La Commission considère que le principe de la primauté de la
Constitution sur toute loi ordinaire espagnole ainsi que le rôle du
Tribunal constitutionnel qui est celui d'être son interprète suprême
(article 1er de la loi organique 2/1979) écarte toute possibilité que
la disposition incriminée puisse servir de base légale - comme le
prétendent les requérants - à des atteintes au droit d'association des
avocats. Elle note dans ce contexte que les requérants n'ont à aucun
moment allégué avoir fait l'objet de sanctions disciplinaires pour
avoir constitué ou adhéré à une association professionnelle. D'autre
part aucun élément de la requête telle qu'elle a été soumise par les
requérants ne vient étayer leur thèse selon laquelle la disposition
incriminée porte effectivement ou puisse à l'avenir porter atteinte à
leur droit de constituer des associations professionnelles ou des
syndicats ou d'appartenir à ceux déjà existants. Dans ces conditions,
il s'ensuit que sous ce rapport la requête est également manifestement
mal fondée et doit être rejetée conformément à l'article 27 par. 2
(art. 27-2) de la Convention.
Par ces motifs, la Commission
DECLARE LA REQUETE IRRECEVABLE.
Le Secrétaire Le Président
de la Commission de la Commission
(H.C. KRÜGER) (C.A. NØRGAARD)
ANNEXE
Traduction de certaines dispositions
du DECRET ROYAL 2090/82 portant statut général
de la profession d'avocat, effectuée par le Secrétariat
Article 64 par. 3
Les Groupements de jeunes avocats aussi bien ceux qui sont
déjà constitués que ceux qui seront constitués à l'avenir, agiront
sous le contrôle du Conseil de l'Ordre.

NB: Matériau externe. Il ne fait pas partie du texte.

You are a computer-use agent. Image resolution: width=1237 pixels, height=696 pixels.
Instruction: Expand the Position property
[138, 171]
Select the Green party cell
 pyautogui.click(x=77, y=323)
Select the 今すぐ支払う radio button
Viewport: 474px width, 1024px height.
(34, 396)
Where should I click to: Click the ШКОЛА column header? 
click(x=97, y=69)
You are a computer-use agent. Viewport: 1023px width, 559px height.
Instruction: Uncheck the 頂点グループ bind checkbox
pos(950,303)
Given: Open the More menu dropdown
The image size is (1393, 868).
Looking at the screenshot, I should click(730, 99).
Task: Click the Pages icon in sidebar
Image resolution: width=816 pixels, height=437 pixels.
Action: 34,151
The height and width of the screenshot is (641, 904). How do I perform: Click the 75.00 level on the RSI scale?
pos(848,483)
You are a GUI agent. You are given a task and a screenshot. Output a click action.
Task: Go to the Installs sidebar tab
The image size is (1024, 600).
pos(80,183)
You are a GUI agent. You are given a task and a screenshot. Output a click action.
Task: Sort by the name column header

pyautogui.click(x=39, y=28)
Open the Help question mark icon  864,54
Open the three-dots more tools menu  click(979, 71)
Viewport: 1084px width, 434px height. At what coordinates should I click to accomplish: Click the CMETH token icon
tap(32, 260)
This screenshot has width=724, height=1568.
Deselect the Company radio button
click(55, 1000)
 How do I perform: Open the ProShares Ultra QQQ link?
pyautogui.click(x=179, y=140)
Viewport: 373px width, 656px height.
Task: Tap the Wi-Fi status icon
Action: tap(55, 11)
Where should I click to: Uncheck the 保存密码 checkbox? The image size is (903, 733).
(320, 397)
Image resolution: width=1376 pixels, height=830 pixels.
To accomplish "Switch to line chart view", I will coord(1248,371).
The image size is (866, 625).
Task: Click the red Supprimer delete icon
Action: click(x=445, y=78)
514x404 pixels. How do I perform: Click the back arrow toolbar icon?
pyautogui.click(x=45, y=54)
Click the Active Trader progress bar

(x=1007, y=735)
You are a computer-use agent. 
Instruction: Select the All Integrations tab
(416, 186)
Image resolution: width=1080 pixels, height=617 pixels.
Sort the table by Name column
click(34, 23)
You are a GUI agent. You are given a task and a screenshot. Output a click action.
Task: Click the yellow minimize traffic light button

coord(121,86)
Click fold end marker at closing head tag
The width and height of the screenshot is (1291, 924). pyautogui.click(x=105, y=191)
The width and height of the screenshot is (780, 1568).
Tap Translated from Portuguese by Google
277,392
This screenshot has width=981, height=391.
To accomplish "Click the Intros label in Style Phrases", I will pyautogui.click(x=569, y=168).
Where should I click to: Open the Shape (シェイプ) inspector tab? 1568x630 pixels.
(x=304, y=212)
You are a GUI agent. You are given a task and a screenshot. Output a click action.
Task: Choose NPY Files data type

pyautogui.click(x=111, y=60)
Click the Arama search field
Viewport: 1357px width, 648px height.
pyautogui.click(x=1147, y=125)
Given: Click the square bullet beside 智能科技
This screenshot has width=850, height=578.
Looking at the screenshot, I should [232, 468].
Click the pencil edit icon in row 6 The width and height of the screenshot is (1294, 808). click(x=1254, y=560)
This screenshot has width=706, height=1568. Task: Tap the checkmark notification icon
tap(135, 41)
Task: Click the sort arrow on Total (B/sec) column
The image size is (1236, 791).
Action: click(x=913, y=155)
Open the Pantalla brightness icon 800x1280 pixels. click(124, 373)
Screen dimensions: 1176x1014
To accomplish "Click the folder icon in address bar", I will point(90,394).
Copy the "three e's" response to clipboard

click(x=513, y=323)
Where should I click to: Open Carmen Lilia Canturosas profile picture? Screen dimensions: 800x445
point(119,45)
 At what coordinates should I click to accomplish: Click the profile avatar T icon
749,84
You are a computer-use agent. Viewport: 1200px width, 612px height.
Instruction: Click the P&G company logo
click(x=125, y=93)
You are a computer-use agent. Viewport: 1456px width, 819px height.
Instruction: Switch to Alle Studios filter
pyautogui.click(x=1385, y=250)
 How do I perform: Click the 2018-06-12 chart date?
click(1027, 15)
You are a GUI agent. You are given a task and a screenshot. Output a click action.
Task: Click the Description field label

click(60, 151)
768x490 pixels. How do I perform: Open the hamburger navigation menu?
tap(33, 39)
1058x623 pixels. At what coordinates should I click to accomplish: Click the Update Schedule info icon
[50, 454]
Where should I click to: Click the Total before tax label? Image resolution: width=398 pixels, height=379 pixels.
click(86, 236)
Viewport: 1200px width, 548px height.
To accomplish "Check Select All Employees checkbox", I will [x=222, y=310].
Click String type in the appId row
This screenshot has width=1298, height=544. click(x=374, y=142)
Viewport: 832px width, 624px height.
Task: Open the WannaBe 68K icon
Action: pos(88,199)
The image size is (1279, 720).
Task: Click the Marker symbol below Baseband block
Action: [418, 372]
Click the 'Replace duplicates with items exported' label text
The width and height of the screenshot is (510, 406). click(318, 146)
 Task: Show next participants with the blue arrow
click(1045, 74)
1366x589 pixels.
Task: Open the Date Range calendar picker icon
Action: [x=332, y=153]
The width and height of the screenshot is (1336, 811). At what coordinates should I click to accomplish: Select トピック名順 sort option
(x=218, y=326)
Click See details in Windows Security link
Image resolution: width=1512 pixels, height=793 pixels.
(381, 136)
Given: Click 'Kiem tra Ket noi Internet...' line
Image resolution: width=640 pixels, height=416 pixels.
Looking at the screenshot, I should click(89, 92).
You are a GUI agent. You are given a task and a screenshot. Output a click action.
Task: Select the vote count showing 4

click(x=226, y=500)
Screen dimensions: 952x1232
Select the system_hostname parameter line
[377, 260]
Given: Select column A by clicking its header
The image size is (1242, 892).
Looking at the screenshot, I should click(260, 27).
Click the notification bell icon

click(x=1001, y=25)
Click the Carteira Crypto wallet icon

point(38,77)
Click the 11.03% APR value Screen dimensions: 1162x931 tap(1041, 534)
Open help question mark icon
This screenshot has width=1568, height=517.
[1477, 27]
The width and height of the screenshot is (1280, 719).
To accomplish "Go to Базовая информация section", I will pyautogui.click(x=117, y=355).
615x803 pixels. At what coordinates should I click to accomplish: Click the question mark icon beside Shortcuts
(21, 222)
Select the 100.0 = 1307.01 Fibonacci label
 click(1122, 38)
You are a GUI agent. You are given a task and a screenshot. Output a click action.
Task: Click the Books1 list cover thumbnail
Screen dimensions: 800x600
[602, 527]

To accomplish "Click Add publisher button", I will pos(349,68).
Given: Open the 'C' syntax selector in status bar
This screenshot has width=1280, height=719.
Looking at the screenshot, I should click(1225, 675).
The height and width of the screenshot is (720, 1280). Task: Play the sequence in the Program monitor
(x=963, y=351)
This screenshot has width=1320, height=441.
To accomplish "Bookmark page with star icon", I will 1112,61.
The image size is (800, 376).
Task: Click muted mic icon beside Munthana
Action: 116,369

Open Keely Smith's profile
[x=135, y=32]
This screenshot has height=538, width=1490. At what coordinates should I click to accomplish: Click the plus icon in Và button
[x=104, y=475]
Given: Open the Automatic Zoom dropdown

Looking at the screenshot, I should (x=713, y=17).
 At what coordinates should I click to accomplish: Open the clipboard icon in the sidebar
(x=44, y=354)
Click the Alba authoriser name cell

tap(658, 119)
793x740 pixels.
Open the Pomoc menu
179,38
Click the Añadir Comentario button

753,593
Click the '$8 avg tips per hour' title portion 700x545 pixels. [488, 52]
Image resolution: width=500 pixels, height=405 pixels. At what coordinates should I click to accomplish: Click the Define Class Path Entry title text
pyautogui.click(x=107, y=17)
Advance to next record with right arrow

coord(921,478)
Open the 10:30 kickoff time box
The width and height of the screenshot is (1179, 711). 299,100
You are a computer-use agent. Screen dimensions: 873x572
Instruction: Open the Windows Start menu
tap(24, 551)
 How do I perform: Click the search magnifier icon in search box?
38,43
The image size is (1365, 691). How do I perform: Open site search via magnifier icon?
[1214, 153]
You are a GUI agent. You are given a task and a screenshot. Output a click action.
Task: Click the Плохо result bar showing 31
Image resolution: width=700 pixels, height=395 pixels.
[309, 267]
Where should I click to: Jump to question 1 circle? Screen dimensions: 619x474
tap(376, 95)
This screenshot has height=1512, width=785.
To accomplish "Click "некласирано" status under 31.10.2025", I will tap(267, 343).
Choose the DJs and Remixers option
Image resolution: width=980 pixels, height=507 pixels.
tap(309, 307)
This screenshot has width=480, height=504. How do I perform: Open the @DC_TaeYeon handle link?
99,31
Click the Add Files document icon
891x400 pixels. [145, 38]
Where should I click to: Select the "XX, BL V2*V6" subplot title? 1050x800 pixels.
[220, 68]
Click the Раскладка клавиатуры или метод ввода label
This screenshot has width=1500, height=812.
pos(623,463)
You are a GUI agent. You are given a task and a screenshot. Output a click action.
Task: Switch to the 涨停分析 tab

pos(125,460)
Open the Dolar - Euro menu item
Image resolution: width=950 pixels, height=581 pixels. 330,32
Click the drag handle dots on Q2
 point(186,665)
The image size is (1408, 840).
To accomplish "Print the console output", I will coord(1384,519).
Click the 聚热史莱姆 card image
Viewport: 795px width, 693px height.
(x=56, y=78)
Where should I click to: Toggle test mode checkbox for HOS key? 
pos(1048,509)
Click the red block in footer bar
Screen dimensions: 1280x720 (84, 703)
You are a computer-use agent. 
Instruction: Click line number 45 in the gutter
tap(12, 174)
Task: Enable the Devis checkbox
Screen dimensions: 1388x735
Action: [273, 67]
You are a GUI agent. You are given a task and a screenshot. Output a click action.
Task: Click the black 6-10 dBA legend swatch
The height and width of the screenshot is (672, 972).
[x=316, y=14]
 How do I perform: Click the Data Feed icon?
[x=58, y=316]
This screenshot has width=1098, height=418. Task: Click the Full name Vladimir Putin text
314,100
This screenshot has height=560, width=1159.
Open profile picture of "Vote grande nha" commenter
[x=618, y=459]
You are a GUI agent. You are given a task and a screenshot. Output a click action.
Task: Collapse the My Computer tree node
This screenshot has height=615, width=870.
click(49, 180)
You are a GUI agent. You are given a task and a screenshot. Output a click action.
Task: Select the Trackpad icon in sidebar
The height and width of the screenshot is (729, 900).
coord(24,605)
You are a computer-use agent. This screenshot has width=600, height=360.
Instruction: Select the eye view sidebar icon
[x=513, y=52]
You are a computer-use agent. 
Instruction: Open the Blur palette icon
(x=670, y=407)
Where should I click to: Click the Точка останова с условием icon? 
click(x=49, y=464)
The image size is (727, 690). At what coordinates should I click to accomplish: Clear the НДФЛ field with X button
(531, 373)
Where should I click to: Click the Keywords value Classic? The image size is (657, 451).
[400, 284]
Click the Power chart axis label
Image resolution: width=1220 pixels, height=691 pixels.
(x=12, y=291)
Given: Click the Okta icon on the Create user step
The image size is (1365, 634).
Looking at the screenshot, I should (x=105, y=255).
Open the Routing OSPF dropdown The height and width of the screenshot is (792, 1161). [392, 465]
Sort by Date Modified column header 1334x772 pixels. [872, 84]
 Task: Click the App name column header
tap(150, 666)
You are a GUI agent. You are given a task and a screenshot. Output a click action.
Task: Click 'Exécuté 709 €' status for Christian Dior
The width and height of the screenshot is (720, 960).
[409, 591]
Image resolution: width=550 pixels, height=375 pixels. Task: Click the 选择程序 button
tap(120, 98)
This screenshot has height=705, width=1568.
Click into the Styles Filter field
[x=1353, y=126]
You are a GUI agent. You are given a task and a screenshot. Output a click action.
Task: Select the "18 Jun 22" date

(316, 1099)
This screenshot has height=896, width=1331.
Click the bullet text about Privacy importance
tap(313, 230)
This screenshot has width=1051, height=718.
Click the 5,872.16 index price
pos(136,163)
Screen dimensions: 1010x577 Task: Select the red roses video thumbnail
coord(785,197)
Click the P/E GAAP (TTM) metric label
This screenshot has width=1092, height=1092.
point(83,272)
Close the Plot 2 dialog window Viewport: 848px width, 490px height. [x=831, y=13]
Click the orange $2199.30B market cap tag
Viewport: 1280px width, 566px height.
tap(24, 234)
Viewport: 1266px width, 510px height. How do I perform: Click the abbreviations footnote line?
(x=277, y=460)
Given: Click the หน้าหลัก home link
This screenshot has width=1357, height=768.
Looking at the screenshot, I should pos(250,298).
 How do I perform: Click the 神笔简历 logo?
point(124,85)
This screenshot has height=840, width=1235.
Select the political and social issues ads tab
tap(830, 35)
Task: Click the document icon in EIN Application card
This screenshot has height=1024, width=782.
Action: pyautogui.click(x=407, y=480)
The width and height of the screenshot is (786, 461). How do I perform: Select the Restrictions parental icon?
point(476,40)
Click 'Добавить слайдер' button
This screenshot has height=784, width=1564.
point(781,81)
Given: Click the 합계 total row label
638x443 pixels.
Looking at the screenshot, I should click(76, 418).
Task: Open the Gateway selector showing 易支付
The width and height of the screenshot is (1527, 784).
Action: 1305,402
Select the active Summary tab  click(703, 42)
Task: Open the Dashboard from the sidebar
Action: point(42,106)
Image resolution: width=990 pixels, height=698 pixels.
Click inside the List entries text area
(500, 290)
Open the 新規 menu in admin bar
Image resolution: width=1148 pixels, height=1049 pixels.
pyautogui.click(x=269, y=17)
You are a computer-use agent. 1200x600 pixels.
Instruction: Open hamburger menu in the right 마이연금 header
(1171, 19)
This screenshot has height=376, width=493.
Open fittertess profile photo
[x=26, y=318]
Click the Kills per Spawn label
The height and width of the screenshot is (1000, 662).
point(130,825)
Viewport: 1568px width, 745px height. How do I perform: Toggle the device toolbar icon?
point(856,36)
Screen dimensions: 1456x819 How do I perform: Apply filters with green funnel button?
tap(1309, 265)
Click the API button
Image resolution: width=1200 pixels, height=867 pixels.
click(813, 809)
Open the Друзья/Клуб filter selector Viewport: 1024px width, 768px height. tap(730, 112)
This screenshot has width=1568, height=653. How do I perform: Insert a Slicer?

Celui-ci approuvera leurs
normes statutaires ainsi que les amendements à celles-ci. Les
activités ou les communications ayant des effets en dehors de l'Ordre,
seront effectuées à travers le Conseil de l'Ordre qui devra se
prononcer au préalable sur la pertinence de telles activités ou
communications.
Article 113
Est constitutive d'une faute très grave.
...
g) l'exercice d'activités ainsi que la constitution ou
l'appartenance à des associations ayant pour objectif d'exercer des
fonctions qui correspondent à l'Ordre ou dont les activités entravent
d'une manière quelconque l'exercice par l'Ordre de ses fonctions.
Article 116 par. 1 - Sanctions
Les sanctions que l'on peut imposer sont :
Pour des fautes très graves :
a) Pour celles prévues aux alinéas (a) ... (g) de l'article 113
la suspension du droit d'exercer la profession d'avocat
pendant une période allant de 3 mois à deux ans.